Phase 4b: Ranker agent (sequential)¶
The Ranker agent sorts findings by:
- Severity (critical → high → medium → suggestion)
- Confidence score within each severity tier
- Critical file elevation (files named
auth,security,crypto,paymentare prioritized within their tier)
If the Ranker fails, findings are sorted deterministically by severity score — the output is always ordered.
Agent prompts¶
Each finder has a dedicated prompt template embedded in the binary:
| Agent | Template | Focus |
|---|---|---|
| Logic | finder-logic.md |
Off-by-one errors, wrong conditionals, data flow bugs, incorrect algorithm implementations |
| Security | finder-security.md |
OWASP Top 10, injection flaws, auth/authz bypasses, secrets in code, insecure crypto |
| Performance | finder-performance.md |
N+1 queries, unnecessary allocations, blocking calls, inefficient data structures |
| Types | finder-types.md |
Nil/null dereferences, type mismatches, unchecked assertions, missing error handling |
| Tests | finder-tests.md |
Missing test coverage for new code, tests without failure paths, brittle assertions |
| Verifier | verifier.md |
Dedup, confidence filtering, context requirements |
| Ranker | ranker.md |
Severity sorting, critical file prioritization |
Concurrency model¶
// Simplified pseudocode
sem := make(chan struct{}, cfg.Agents) // semaphore
for _, agent := range finders {
wg.Add(1)
go func(a Agent) {
sem <- struct{}{} // acquire slot
defer func() { <-sem }() // release slot
defer wg.Done()
results[a.Name] = a.Run(diff, memCtx)
}(agent)
}
wg.Wait()
The semaphore limits concurrent API calls to cfg.Agents (default 4). This prevents rate limiting while maximizing parallelism.
Cost model¶
Cost is calculated from actual token usage reported by the API:
| Model | Input (per 1M tokens) | Output (per 1M tokens) |
|---|---|---|
claude-haiku-4-5-20251001 |
$0.80 | $4.00 |
claude-sonnet-4-6 |
$3.00 | $15.00 |
claude-opus-4-6 |
$15.00 | $75.00 |
For a typical 500-line diff reviewed with 5 Haiku agents:
- Input: ~1,500 tokens × 7 agents = ~10,500 input tokens = ~$0.008
- Output: ~500 tokens × 7 agents = ~3,500 output tokens = ~$0.014
- Total: ~$0.02–0.05 for a typical PR
Larger PRs with Sonnet cost $1–3. The --estimate flag gives you a prediction before spending anything.
Truncation¶
If a diff exceeds the model's context window, claude-review truncates it by:
- Keeping all file headers (metadata about what changed)

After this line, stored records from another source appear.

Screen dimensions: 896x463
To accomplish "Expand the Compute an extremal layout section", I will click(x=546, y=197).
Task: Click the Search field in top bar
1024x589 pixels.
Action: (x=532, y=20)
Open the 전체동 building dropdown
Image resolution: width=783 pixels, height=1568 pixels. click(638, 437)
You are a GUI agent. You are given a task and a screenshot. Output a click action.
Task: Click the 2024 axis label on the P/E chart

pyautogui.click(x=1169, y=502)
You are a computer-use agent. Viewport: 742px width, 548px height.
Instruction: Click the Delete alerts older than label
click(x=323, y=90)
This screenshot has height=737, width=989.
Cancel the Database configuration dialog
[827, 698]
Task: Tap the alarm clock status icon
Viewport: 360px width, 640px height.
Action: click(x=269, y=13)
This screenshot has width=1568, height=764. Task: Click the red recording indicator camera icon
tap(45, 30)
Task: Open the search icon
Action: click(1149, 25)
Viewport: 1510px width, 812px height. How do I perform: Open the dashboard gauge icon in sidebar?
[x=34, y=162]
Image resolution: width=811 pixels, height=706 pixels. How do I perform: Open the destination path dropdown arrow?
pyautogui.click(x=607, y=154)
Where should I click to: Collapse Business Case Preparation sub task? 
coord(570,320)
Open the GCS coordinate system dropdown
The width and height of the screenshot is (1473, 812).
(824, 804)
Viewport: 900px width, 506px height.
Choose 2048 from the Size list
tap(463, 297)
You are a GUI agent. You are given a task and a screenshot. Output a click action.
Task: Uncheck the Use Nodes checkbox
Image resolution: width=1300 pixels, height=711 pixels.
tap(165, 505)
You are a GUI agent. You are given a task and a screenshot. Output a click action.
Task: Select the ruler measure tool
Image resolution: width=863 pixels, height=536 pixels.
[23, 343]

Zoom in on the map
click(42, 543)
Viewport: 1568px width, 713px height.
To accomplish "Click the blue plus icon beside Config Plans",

- Keeping the full content of the most-changed files
- Truncating the least-changed files' content last
This ensures the most important changes are always fully reviewed.
Error handling and fallbacks¶
| Failure | Fallback |
|---|---|
| Finder agent API call fails after 3 retries | Finding set for that agent is empty (others still contribute) |
| Verifier agent fails | Deterministic dedup by file+line hash |
| Ranker agent fails | Deterministic sort by severity score |
| Malformed JSON from agent | Regex extraction of JSON array from response text |
The pipeline is designed to always produce a review, even under adverse conditions.